Consegna: Riporta le righe dell'elenco dalla riga che contiene "You are a GUI" fino alla fine dell'elenco, sostituendo "How do I perform" con "How can I do" e lasciando tutto il resto invariato. Non includere le immagini nella risposta.
── Materiale fornito ──
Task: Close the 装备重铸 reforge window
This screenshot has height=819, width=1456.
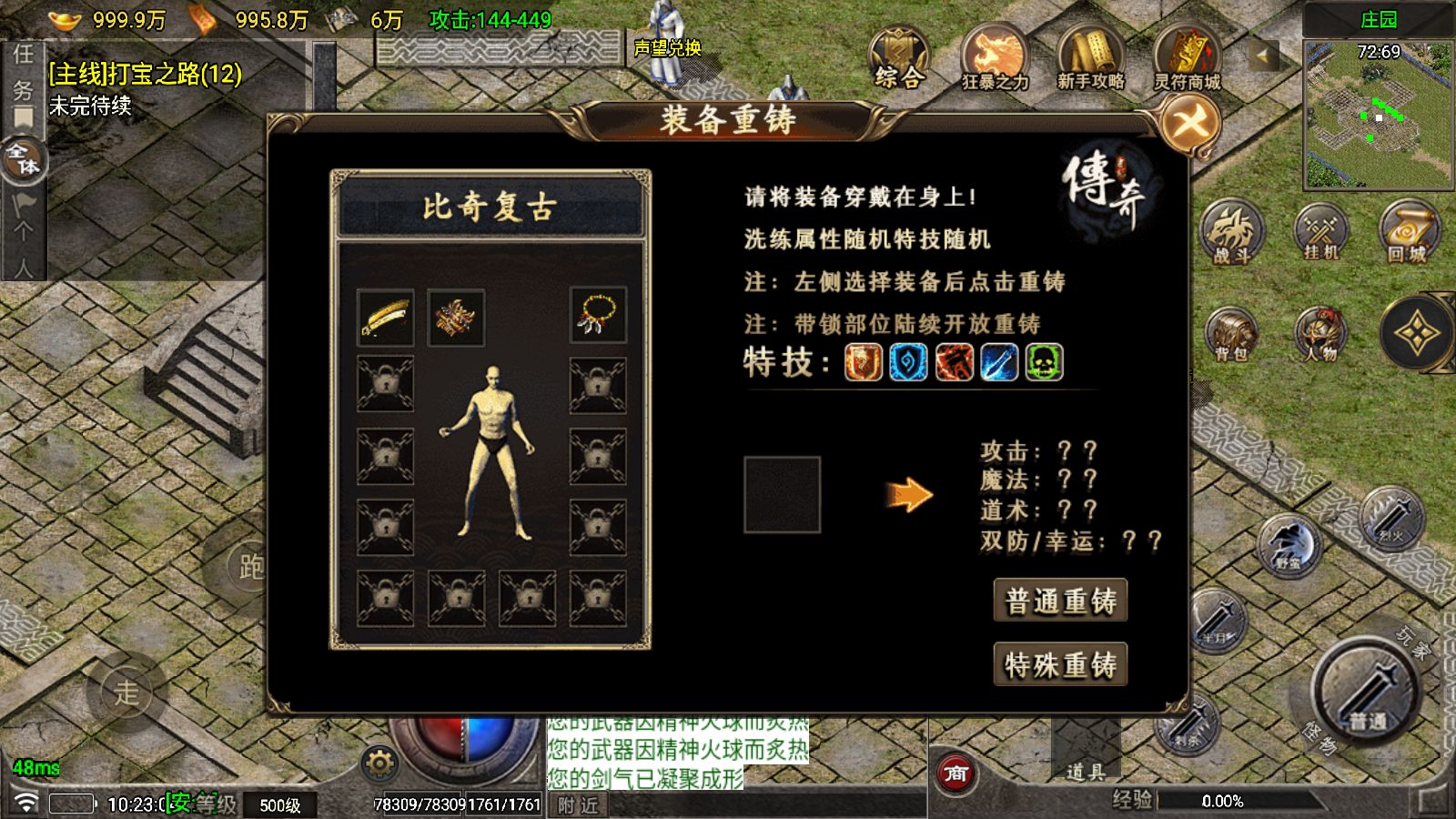Action: [x=1190, y=122]
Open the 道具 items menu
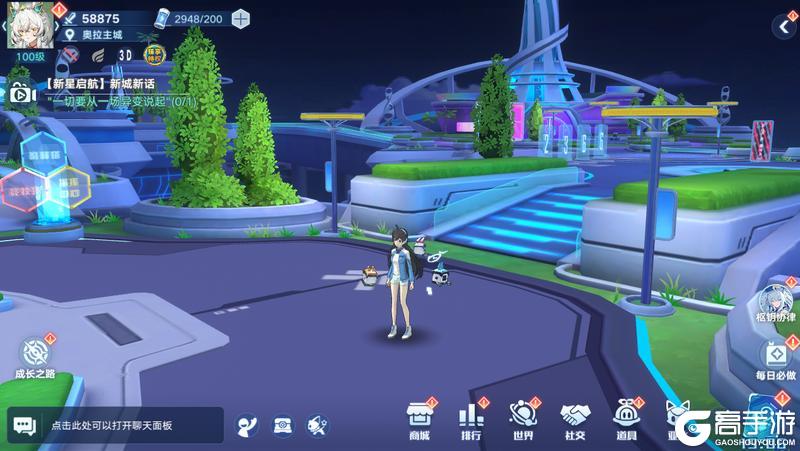 (626, 419)
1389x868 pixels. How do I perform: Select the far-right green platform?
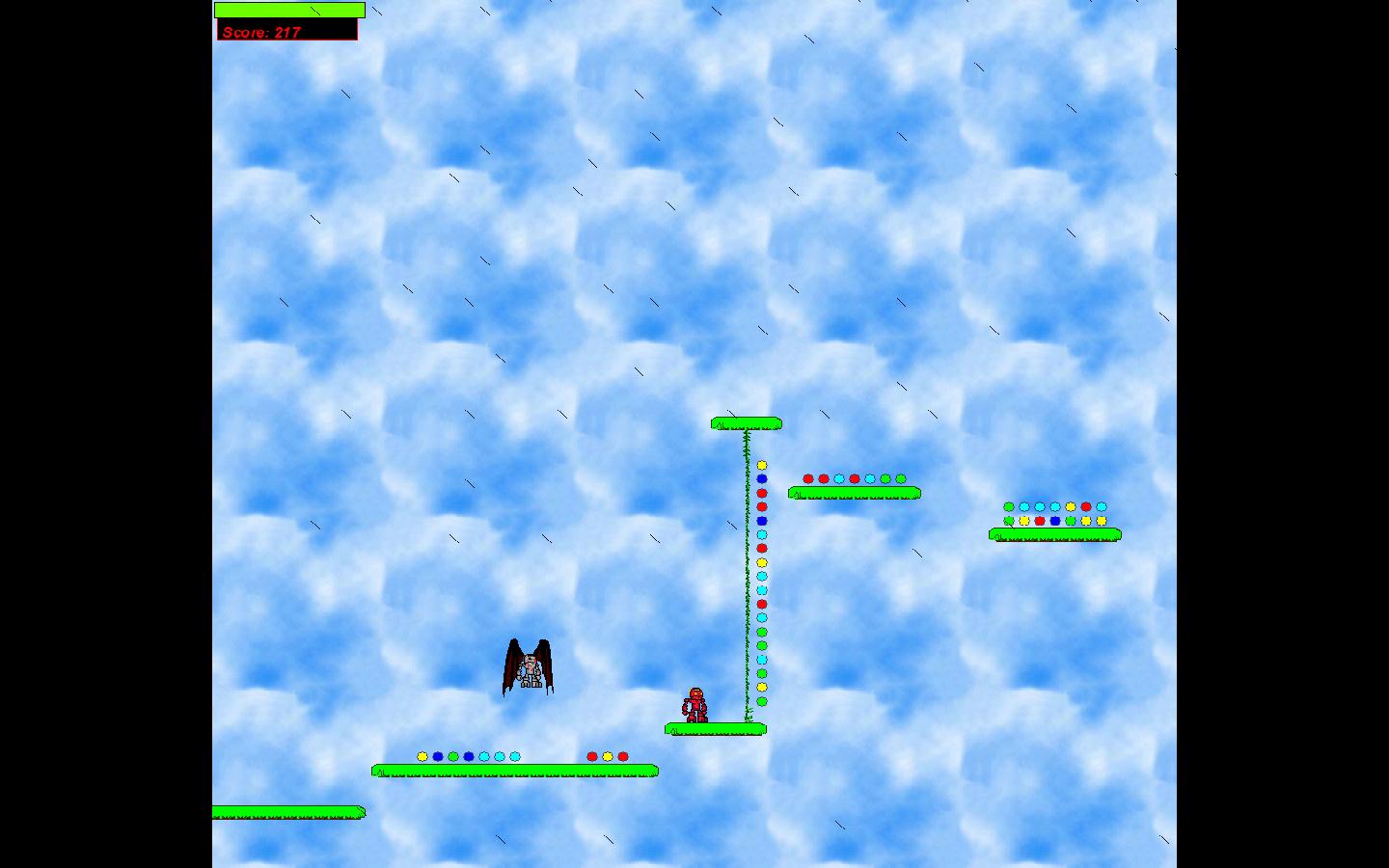click(x=1054, y=533)
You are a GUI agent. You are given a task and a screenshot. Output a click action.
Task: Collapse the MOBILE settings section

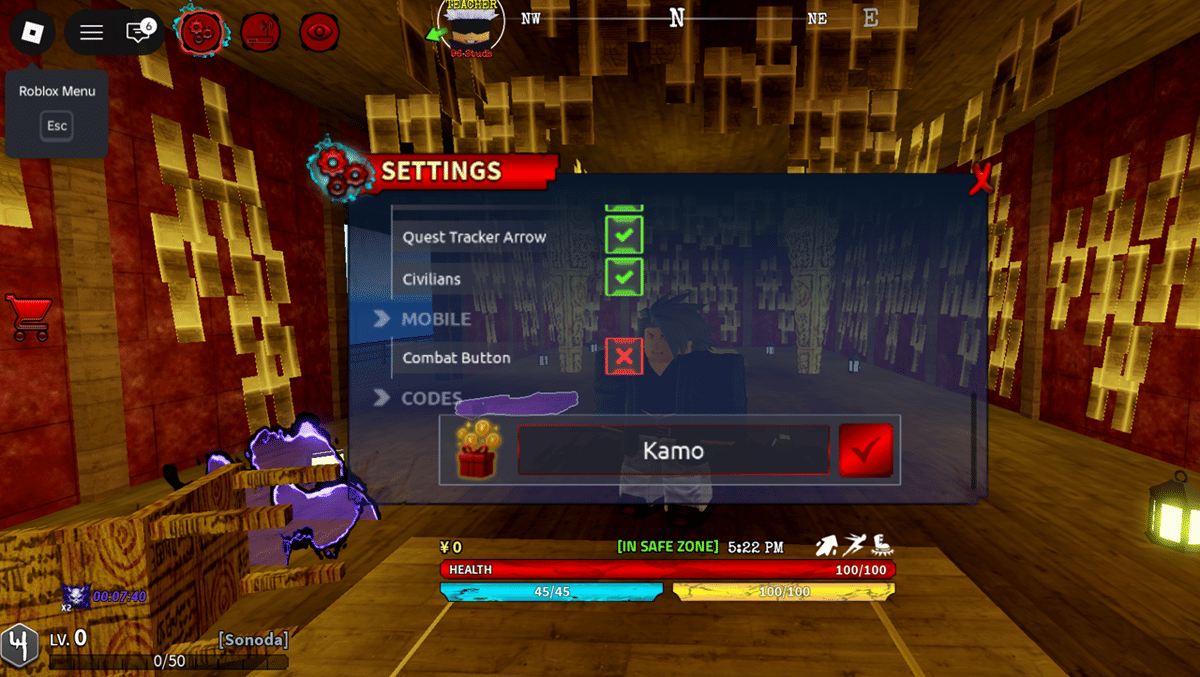point(381,319)
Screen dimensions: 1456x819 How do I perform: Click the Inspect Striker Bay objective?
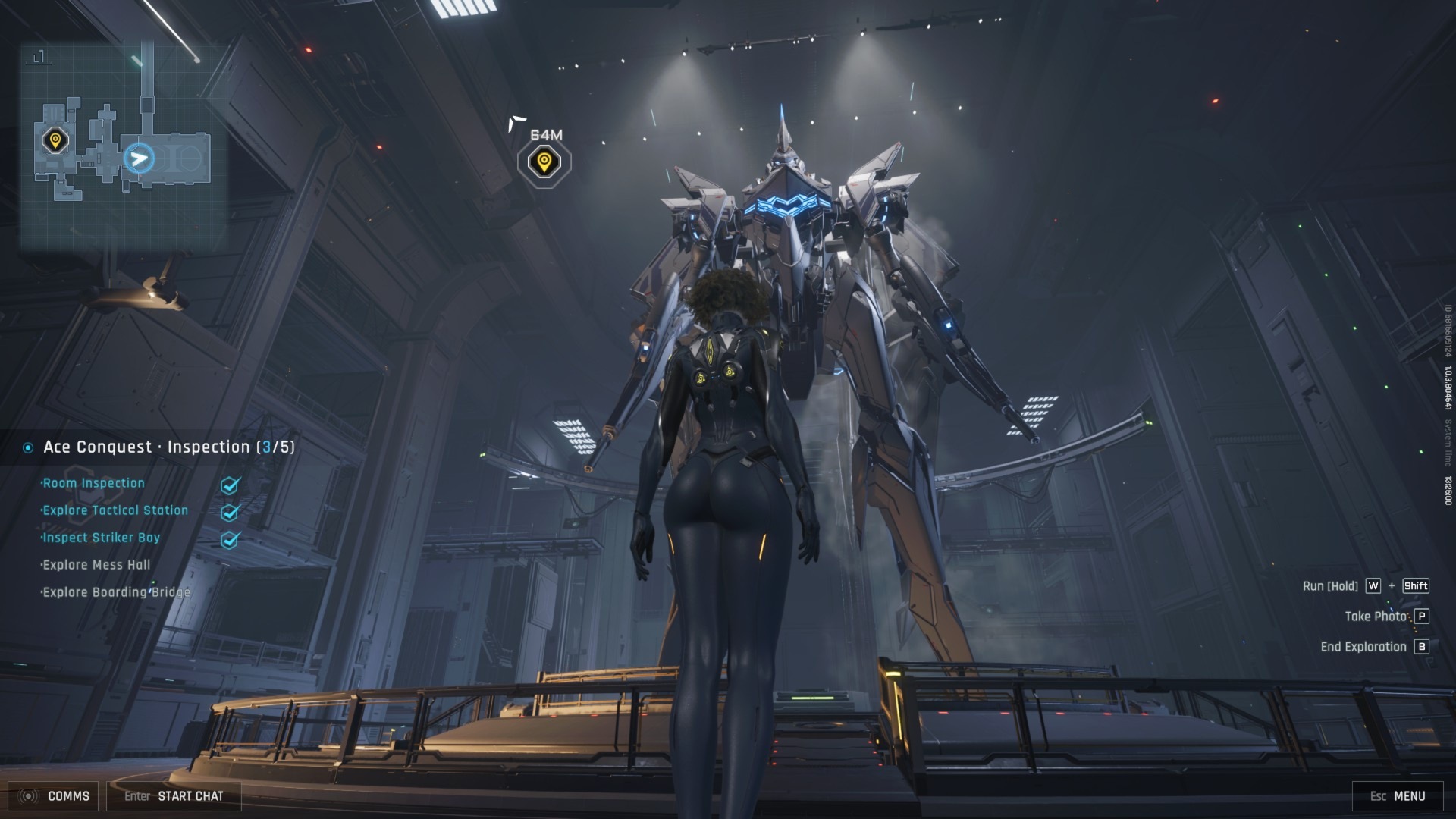tap(101, 538)
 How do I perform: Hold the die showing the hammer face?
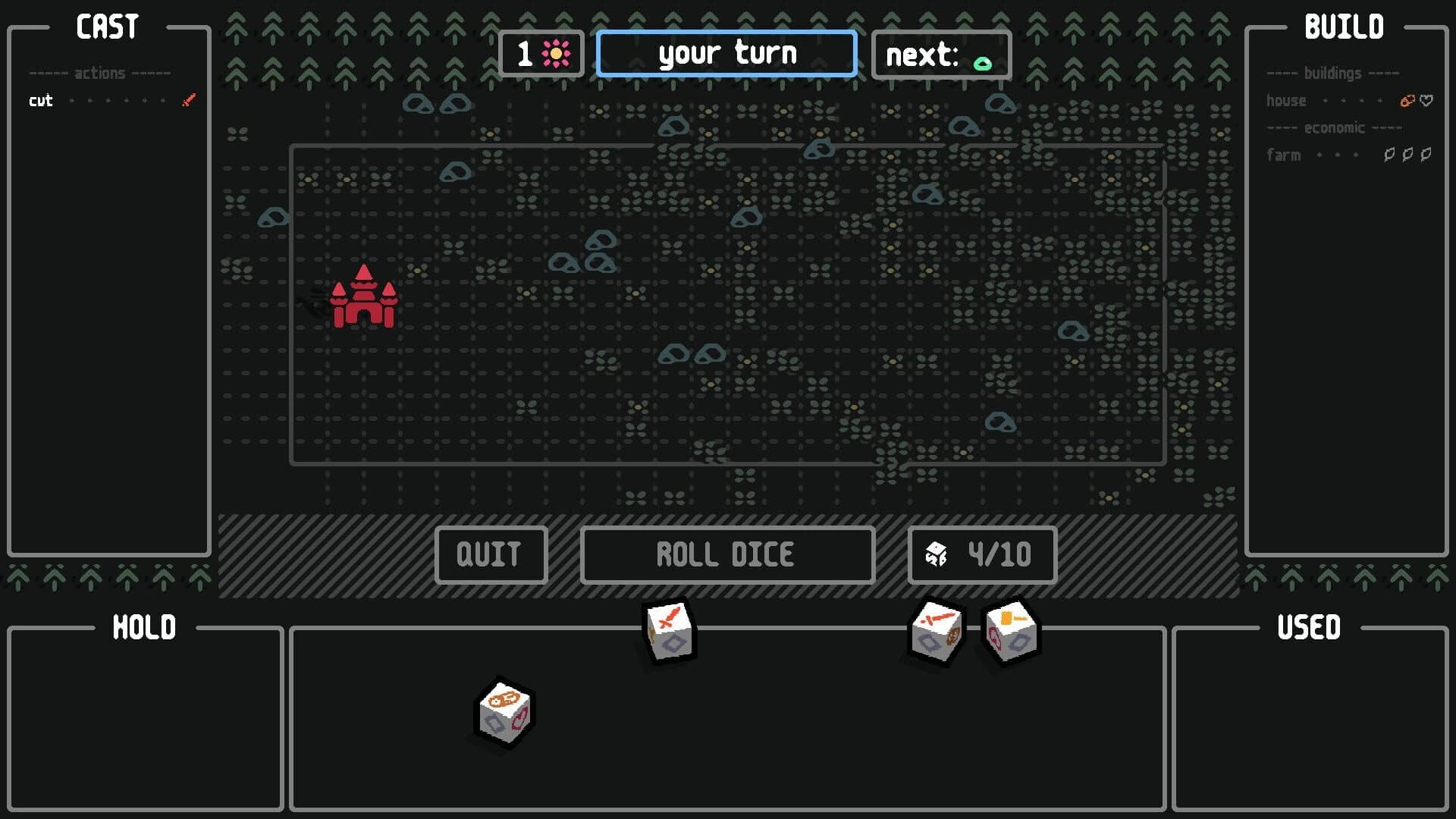click(x=1010, y=630)
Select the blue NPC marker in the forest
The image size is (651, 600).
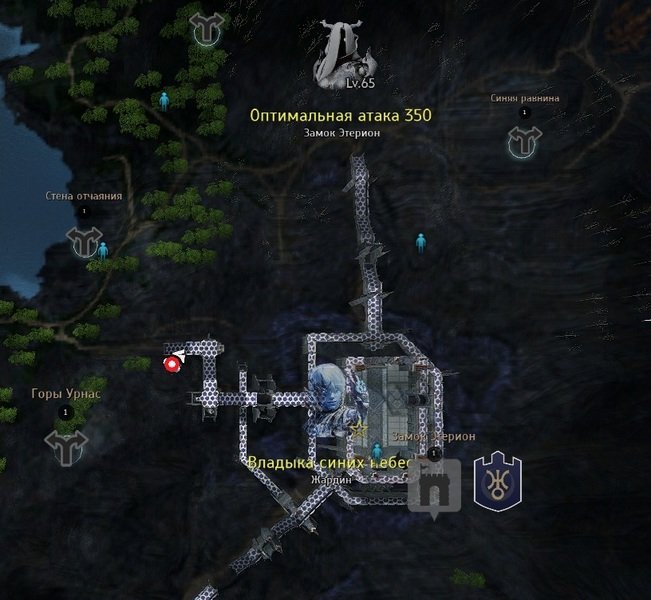click(164, 100)
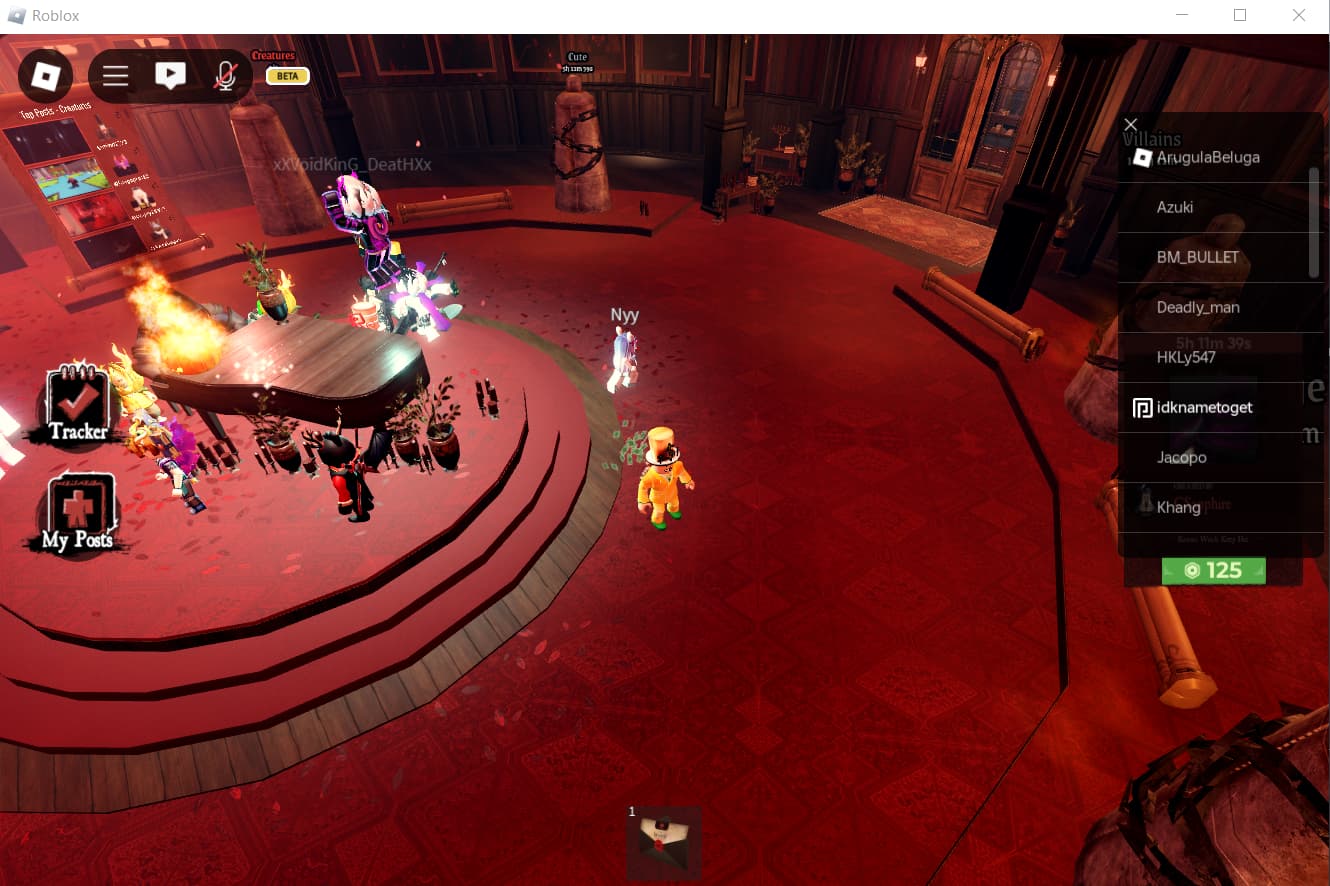Image resolution: width=1330 pixels, height=886 pixels.
Task: Select Deadly_man in the player list
Action: point(1197,308)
───
Soluzione:
You are a GUI agent. You are given a task and a screenshot. Output a click action.
Task: Collapse the MOBILE settings section

point(381,319)
Screen dimensions: 1456x819 How can I do: Click the Inspect Striker Bay objective?
tap(101, 538)
 How can I do: Hold the die showing the hammer face?
click(x=1010, y=630)
Select the blue NPC marker in the forest
The image size is (651, 600).
click(164, 100)
Image resolution: width=1330 pixels, height=886 pixels.
Task: Select Deadly_man in the player list
Action: point(1197,308)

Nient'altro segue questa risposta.